For the above reasons, local jurisdiction of the lower court [i.e., venue] must be affirmed in the present case, in the alternative, a relating procedure of taking evidence is still to be performed (exhibit 2, p. 10).
c) The CISG, being the applicable lex causae in the present case, provides in Art. 31 where the seller has to deliver for the purposes of a proper performance (place of delivery) and what the seller has to do in order to deliver the goods (meaning of the duty to deliver). Thereby, contrary to its wording, Art. 31 CISG does not determine the place where the duty to perform arises [Erfolgsort] or the destination of the goods, but rather the place of performance that is relevant to determine the jurisdiction, [i.e.,] where the seller must perform the acts of performance [Leistungshandlung]. The place of delivery under Art. 31 CISG is also regulated parallel to the passing of the price risk, and, according to prevailing theory and jurisprudence, it is relevant to international jurisdiction under the Lugano Convention [*] and the IPRG [*] (Brunner, UN-Kaufrecht - CISG, Bern 2004, Art. 31 nos. 1 and 15; Honsell-Karollus, Kommentar zum UN-Kaufrecht, Berlin etc. 1997, no. 43 on Art. 31). Yet, the places of delivery regulated by the law under Art. 31(a)-(c) CISG are only subsidiary, [i.e., they apply] when the seller is not obligated to deliver to a specific place (first sentence of Art. 31 CISG). Thereupon, a place of performance relevant for international jurisdiction can also be determined based on an agreement on the place of delivery under the first sentence (Schraner, Zrcher Kommentar, Obligationenrecht, Art. 74 no. 42).

Exercise tasks -
**1.** List the authors whose works are cited in the passage on the place of delivery under the CISG.
**2.** In the passage on the place of delivery under the CISG, under what condition do the places of delivery set out in Art. 31(a)-(c) CISG apply?

Recorded data -
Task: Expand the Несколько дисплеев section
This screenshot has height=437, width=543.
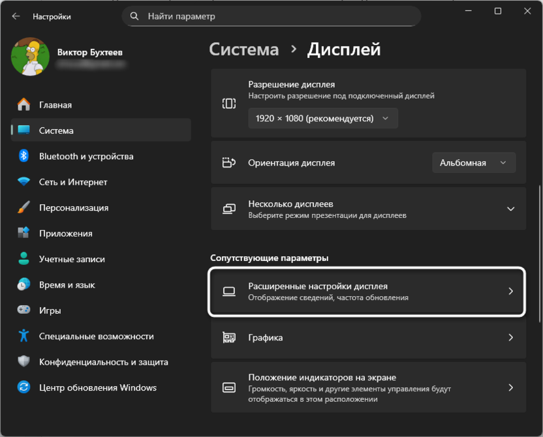Action: click(x=510, y=209)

Answer list -
**1.**
Brunner
Honsell-Karollus
Schraner

**2.** They apply only when the seller is not obligated to deliver to a specific place.